One of Alf’s, Jack Lasenby

Somebodies and Nobodies
Brian Turner
Vintage, $34.95
ISBN 1869415078

Few autobiographies return us to scrutinising our own lives. I’ve just had – suffered – that experience reading Brian Turner’s Somebodies and Nobodies. It covers his first 25 years, from birth in 1944, his father fighting in Italy, to 1969 when he left Dunedin for Wellington.

Much of the book is about sport in which Turner and his brothers, Glenn and Greg, have excelled. It’s also richly brocaded with individual and family reminiscence, social criticism, and the beginnings of Turner’s writing. He leaps early to the attack: “Those preoccupied solely with the arts tend not to acknowledge the aesthetic qualities inherent in sports, qualities that lift them into the realms of art. To us, sport was art, too, and always has been.”
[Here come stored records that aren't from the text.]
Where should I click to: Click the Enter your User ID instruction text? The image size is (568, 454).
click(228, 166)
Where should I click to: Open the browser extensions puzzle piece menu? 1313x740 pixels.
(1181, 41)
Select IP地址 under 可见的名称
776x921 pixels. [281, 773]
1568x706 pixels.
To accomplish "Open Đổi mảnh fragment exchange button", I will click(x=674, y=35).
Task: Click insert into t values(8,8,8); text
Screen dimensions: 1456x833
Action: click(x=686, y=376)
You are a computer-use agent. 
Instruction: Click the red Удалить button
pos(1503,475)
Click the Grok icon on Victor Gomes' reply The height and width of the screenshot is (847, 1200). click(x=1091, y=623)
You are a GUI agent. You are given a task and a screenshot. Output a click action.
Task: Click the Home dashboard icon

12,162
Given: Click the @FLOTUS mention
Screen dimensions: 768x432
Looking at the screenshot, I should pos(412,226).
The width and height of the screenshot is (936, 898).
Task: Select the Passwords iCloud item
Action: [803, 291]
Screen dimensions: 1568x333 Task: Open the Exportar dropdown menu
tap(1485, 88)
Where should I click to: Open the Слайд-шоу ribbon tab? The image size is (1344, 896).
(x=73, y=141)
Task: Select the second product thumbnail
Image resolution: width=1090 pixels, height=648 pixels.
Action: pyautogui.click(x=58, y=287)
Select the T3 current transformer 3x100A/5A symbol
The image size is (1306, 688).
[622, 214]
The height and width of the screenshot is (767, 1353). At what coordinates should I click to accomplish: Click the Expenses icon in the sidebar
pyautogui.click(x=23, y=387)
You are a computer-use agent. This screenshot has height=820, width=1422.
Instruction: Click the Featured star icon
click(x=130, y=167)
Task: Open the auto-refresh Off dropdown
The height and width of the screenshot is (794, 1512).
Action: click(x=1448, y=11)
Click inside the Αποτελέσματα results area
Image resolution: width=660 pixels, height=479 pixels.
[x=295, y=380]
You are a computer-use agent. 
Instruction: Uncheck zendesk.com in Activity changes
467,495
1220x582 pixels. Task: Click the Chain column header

I had a mate whose axemanship was beautiful, whose seeming–unhurried movements had the quality of dance. Another friend walked up a Urewera stream, line unrolling ahead and behind, and placing a fly so precisely that trout, rod, and man are still a frieze in my mind. Hemingway saw art in bullfighting. Much art derives from agonising moments in sickness, death, and war. Should we be surprised that sport, too, sometimes rises to art?

Turner seems driven to both admire and despise the artists. In his foreword, he writes: “In some quarters – and especially, though not exclusively, among those who saw themselves as artistic, hence creative – sport and sportspeople were subject to derision, seen as having more brawn than brains.” I would never use that mongrelised vogue-word “creative” of myself, but I despise the world-wide obsession with sport. A miasma hangs over much competitive team sport, especially rugby whose administrators and players lent themselves willingly to racism – and, I think, would do so again.

Perhaps certain sports are too obviously territorial, war games like the Buz Kashi of Afghanistan that Bronowski describes in The Ascent of Man. Except that, in rugby, instead of a headless calf (or headless man) the object of contention is a ball (man’s head) which is carried – or kicked – to score.

At secondary school, my brother refused to play footy and was sent with the other boys who couldn’t to play softball next to the girls playing basketball. His derision upset the teachers, and he left school too early. It takes little to disturb the jittery arrogance of powerful bigots, as George Bush and Saddam Hussein teach us. I learned my lesson, acquired the stench of the mob, and have admired my brother ever since for questioning authority.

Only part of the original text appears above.